UEMOA : la Commission bancaire, vigie silencieuse d’une transformation cruciale

Dans les arcanes feutrés de l’architecture financière ouest-africaine, la Commission bancaire de l’UEMOA agit loin des caméras, mais au cœur des équilibres. Cet organe de régulation, longtemps perçu comme purement technique, s’impose aujourd’hui comme un acteur stratégique dans un secteur bancaire en mutation accélérée.
Alors que les banques locales s’ouvrent à l’innovation, que les fintechs bousculent les modèles établis, et que les États cherchent des leviers pour financer la croissance post-Covid, la solidité du système repose sur une surveillance de plus en plus proactive.
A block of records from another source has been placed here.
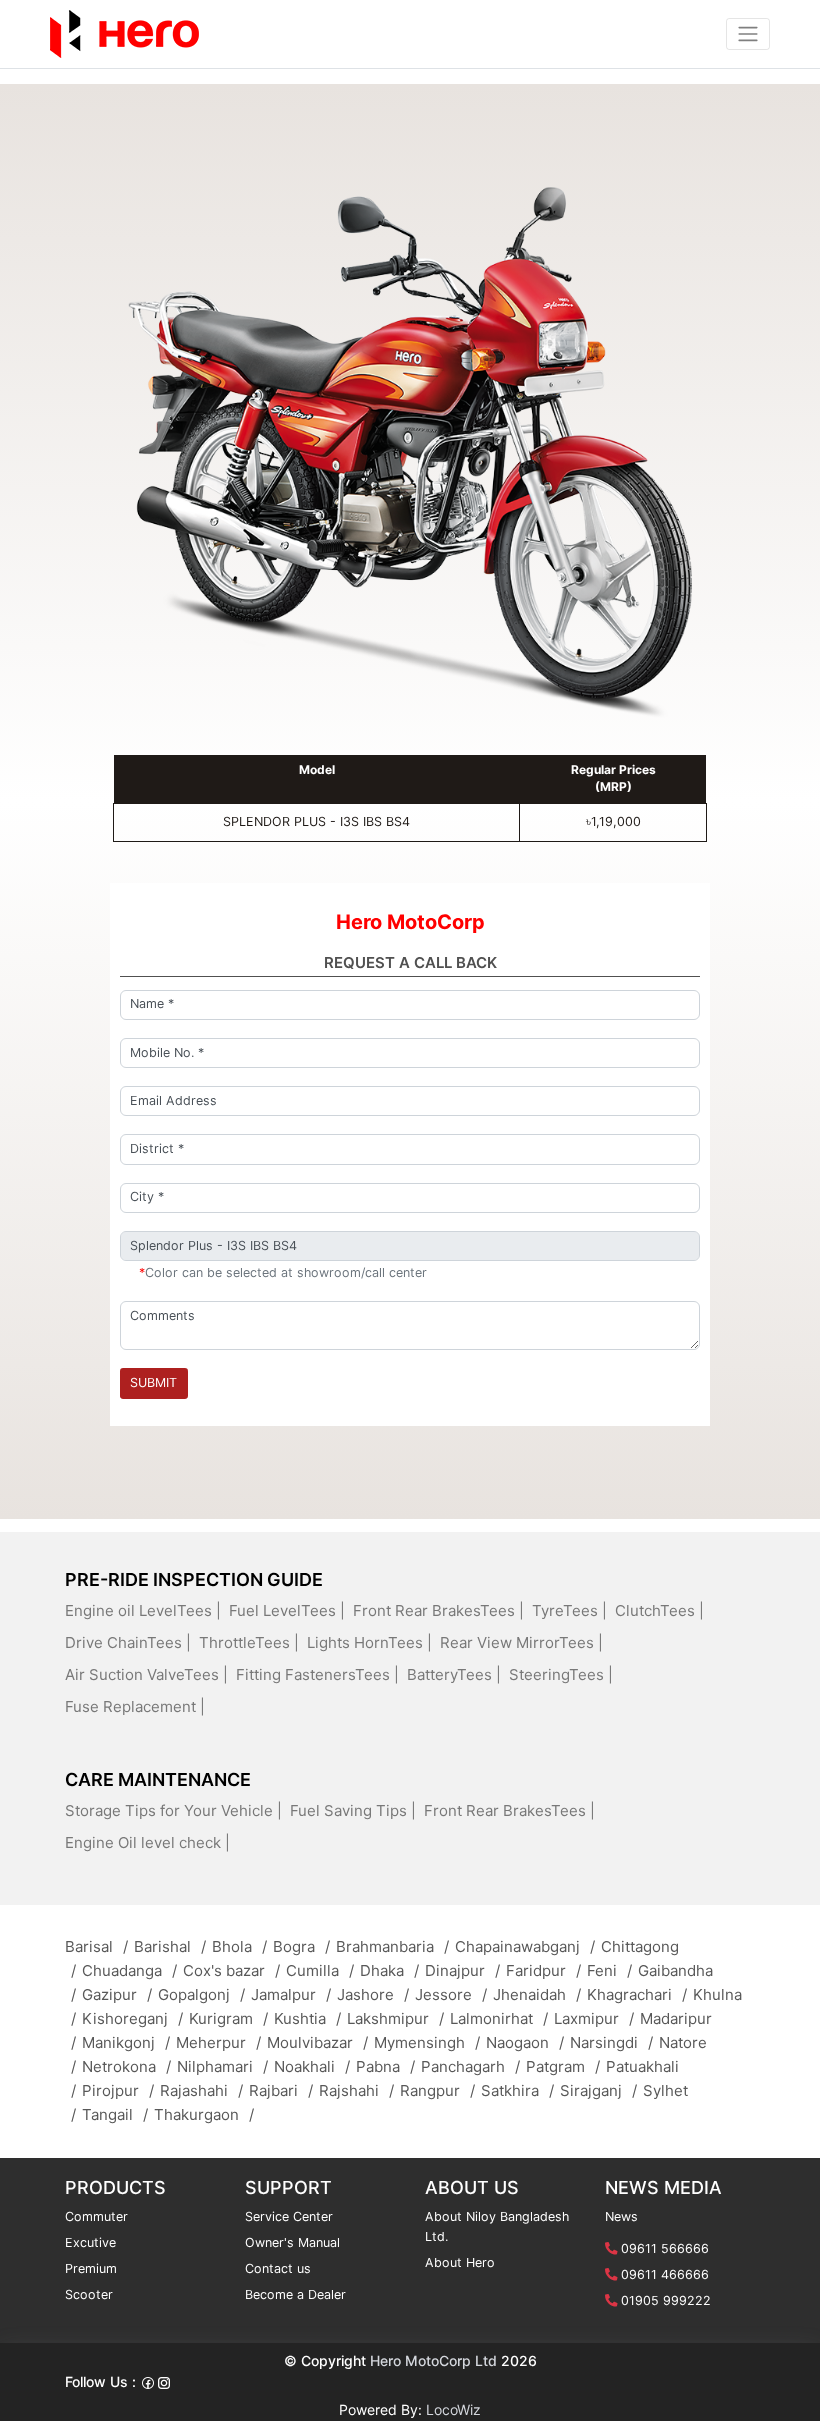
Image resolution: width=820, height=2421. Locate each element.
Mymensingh (427, 2042)
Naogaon (525, 2042)
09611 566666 (665, 2248)
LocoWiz (453, 2408)
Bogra (301, 1946)
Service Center (289, 2216)
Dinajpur (462, 1970)
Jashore (373, 1994)
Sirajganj (598, 2090)
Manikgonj (126, 2042)
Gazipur (117, 1994)
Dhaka (389, 1970)
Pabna (385, 2066)
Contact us (278, 2268)
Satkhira (517, 2090)
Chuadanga (129, 1970)
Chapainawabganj (525, 1946)
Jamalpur (291, 1994)
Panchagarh (470, 2066)
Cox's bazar (231, 1970)
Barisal (96, 1946)
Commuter (96, 2216)
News (621, 2216)
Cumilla (320, 1970)
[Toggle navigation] (748, 34)
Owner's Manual (292, 2242)
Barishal (170, 1946)
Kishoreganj (132, 2018)
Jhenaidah (537, 1994)
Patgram (563, 2066)
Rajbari (281, 2090)
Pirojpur (118, 2090)
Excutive (90, 2242)
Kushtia (307, 2018)
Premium (91, 2268)
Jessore (451, 1994)
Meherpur (218, 2042)
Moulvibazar (317, 2042)
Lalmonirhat (499, 2018)
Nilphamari (222, 2066)
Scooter (89, 2294)
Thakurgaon (204, 2114)
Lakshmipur (395, 2018)
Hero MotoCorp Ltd (433, 2360)
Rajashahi (201, 2090)
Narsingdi (611, 2042)
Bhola (239, 1946)
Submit (153, 1382)
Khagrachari (637, 1994)
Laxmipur (594, 2018)
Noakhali (312, 2066)
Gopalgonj (201, 1994)
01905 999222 (666, 2300)
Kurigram (228, 2018)
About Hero (460, 2262)
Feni (609, 1970)
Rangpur (437, 2090)
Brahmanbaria (392, 1946)
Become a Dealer (295, 2294)
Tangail (115, 2114)
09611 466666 (665, 2274)
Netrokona (126, 2066)
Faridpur (543, 1970)
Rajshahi (356, 2090)
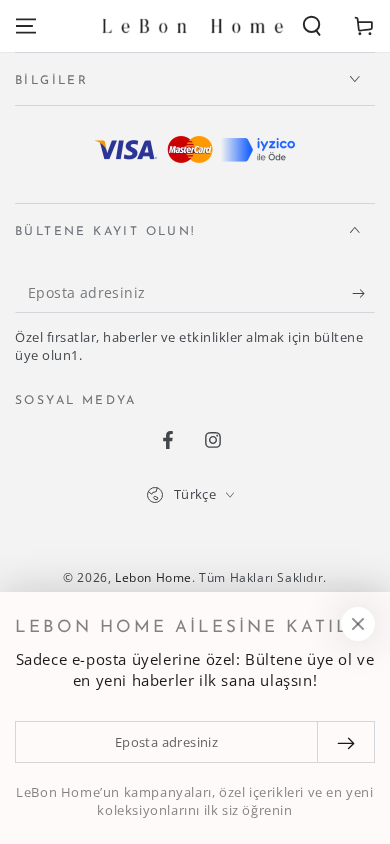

Et dans cette équation, la Commission bancaire ne peut plus se contenter d’un rôle de vigie. Elle doit devenir un catalyseur de résilience, capable d’anticiper les chocs et de guider les transformations du marché.
La mutation attendue ne concerne pas uniquement la technicité du contrôle prudentiel. Elle implique aussi une nouvelle posture institutionnelle. Plus de transparence, une innovation réglementaire constante, un investissement massif dans les compétences humaines et une lecture agile des risques émergents — qu’ils soient technologiques, climatiques ou géopolitiques — seront nécessaires pour rester en phase avec la réalité du terrain.
Aujourd’hui, la stabilité du secteur ne suffit plus. C’est la capacité à accompagner l’ambition de croissance inclusive des économies ouest-africaines qui fait figure de nouveau critère d’exigence pour le superviseur. La BCEAO et la Commission bancaire devront donc penser au-delà du bilan comptable, pour intégrer les logiques de transformation numérique, de bancarisation massive et d’intégration régionale.
Dans ce contexte, la régulation devient un levier d’attractivité autant qu’un outil de protection. Si elle réussit ce virage, la Commission bancaire pourrait bien passer du statut de gardienne des règles à celui d’architecte d’un futur bancaire ouest-africain plus robuste, inclusif et souverain.